都税事務所は、平成26年6月に問題の駐車場の敷地は固定資産税等の「住宅用地」には該当せず、残りの敷地は併用住宅の敷地に当たるとして賦課決定をしたので、Aさんは審査請求、裁判に及んだものです。
Aさんは、およそ「住宅用地とは、専用住宅又は併用住宅を維持し又はその効用を果たすために使用されている一画地の土地をいうとされており、駐車場もこれを基準として住宅用地に該当するかを判断すればよく、居住部分に居住している者が利用する部分か、それ以外の者が利用する部分かを特定して判断をするものではない。」と主張しました。
これに対し東京都は、「都資産税部長通達(平成27年3月20日付け26主資評第352号)において、「第一は、駐車場等が当該住宅の附属的な施設と認定できることである。したがって、専ら当該住宅の居住者のための施設であること」等の要件を定めている。「居住者のための施設」とは、居住者自らが利用する施設を意味するものである。」と反論しました。

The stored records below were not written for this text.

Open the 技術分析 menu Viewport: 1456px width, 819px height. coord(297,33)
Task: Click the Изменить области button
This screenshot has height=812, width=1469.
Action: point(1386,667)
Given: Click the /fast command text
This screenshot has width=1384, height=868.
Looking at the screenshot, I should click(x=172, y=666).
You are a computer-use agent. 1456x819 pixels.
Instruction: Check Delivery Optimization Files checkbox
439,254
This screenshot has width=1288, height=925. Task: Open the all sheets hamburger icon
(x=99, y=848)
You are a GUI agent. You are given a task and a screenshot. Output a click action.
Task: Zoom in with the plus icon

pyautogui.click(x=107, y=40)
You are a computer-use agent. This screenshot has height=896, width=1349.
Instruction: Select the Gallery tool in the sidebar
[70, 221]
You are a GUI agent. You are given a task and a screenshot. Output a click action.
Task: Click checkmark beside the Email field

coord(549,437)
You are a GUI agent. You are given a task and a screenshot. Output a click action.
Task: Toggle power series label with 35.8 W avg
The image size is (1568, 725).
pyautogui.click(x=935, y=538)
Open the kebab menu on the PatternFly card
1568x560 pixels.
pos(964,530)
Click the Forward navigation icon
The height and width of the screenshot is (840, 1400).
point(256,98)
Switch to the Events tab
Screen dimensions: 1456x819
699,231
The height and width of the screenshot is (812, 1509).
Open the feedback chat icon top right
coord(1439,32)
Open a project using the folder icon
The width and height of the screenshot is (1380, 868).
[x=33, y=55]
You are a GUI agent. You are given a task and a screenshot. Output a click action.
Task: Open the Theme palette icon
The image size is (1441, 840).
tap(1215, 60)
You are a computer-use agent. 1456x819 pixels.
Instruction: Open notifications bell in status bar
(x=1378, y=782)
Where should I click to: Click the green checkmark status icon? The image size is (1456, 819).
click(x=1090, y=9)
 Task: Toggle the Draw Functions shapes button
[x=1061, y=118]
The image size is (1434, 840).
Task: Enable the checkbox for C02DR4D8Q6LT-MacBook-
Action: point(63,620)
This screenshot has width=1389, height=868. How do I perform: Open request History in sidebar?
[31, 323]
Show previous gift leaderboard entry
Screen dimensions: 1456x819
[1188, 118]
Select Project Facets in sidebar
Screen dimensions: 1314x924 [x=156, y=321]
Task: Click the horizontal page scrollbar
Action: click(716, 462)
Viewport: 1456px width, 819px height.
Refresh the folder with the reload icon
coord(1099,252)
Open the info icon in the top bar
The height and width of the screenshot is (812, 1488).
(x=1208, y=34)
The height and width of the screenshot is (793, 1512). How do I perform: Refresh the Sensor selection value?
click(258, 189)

裁判所はまず、「特例第1項によれば、住宅用地に該当するには、専用住宅又は併用住宅の「敷地の用に供されている土地」であることを要するところ、「敷地の用に供されている土地」であるかどうかについては、(中略)社会通念に従い、その土地が専用住宅又は併用住宅を維持し又はその効用を果たすために使用されている一画地の土地であるかどうかによって判断すべきものと解するのが相当である」と指摘しました。その上で裁判所は、各駐車場について立ち入り、道路に至ることが可能な状態にあると認め、その利用状況についてもおよそ次のように認定しました。
- ア、実際上、来訪者用駐車場として利用され、駐車場が空いている限り、利用され得る。
- イ、入居者が買い物や外部の病院に行くためタクシーを呼んだりするのに利用されることがある。
- ウ、訪問診療の医師、救急車、リネン、清掃、薬局等の関係者等の駐車場としても利用されている。
裁判所は、こうした認定事実をもとに駐車場が老人ホーム等の家屋と「形状上一体のものとして利用されていることは明らか」と判断しました。東京都側の主張について裁判所は、「駐車場が住宅用地に該当するには専ら当該住宅の居住者のための施設であること、更には、専ら居住者自らが利用する施設であることを要するものと解すべき法令上の根拠はなく、(中略)併用住宅の非居住部分の利用者が利用している駐車場であるからといって、併用住宅の「敷地の用に供されている土地」の該当性が直ちに否定されるものではないというべき」として採用しませんでした。なお、東京都は判決を不服として控訴しています。